Archipiade, ne Thaïs,
Qui fut sa cousine germaine?
And here is Rossetti's jaunty English:—
Tell me now in what hidden way is
Lady Flora, the lovely Roman?
Where's Hipparchia, and where is Thaïs,
Neither of them the fairer woman?
One sees how Rossetti is inclined to romanticize that which is already romantic beyond one's dreams in its naked and golden simplicity. I would not quarrel with Rossetti's version, however, if it had not been often put forward as an example of a translation which was equal to the original. It is certainly a wonderful version if we compare it with most of those that have been made from Villon. Mr. Stacpoole's, I fear, have no rivulets of music running through them to make up for their want of prose exactitude. Admittedly, however, translation of Villon is difficult. Some of his most beautiful poems are simple as catalogues of names, and the secret of their beauty is a secret elusive as a fragrance borne on the wind. Mr. Stacpoole may be congratulated on his courage in undertaking an impossible task—a task, moreover, in which he challenges comparison with Rossetti, Swinburne, and Andrew Lang.

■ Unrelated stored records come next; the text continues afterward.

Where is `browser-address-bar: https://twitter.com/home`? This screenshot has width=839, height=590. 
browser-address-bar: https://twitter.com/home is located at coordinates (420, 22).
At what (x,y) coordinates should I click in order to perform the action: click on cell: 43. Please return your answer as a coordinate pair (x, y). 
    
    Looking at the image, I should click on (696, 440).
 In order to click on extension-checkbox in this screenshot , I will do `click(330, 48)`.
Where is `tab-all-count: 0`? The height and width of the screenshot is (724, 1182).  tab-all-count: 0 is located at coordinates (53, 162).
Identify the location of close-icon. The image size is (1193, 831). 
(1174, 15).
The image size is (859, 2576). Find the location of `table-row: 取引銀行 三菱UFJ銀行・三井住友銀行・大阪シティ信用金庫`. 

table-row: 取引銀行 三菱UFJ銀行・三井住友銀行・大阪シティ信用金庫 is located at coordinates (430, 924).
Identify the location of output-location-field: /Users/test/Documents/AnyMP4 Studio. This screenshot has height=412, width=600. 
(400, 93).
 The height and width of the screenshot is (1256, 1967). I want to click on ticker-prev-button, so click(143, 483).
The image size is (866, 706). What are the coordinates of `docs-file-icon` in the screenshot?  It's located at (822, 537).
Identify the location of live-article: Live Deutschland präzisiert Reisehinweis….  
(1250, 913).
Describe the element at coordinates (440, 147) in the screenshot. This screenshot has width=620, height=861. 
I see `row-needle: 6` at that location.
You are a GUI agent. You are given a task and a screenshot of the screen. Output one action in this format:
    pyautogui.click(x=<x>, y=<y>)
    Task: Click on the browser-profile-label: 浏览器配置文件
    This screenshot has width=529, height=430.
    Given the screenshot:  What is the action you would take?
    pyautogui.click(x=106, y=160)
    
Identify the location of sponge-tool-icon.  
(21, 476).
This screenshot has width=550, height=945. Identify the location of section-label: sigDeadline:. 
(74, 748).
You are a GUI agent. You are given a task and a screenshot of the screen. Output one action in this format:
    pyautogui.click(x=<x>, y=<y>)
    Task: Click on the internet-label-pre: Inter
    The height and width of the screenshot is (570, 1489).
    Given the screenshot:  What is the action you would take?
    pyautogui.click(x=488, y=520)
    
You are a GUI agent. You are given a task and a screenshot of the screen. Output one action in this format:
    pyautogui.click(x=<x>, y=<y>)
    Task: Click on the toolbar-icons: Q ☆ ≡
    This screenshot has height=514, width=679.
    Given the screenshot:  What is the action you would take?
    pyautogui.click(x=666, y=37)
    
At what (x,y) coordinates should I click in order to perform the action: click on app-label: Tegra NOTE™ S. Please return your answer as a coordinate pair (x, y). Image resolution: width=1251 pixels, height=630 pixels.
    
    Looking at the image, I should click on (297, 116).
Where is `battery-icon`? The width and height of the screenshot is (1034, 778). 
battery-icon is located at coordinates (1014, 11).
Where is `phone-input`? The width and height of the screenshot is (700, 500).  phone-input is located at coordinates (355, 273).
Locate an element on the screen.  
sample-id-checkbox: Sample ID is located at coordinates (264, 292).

His book, however, is meant for the general public rather than for poets and scholars—at least, for that intelligent portion of the general public which is interested in literature without being over-critical. For its purpose it may be recommended as an interesting, picturesque, and judicious book. The Villon of Stevenson is little better than a criminal monkey of genius. The Villon of Mr. Stacpoole is at least the makings of a man.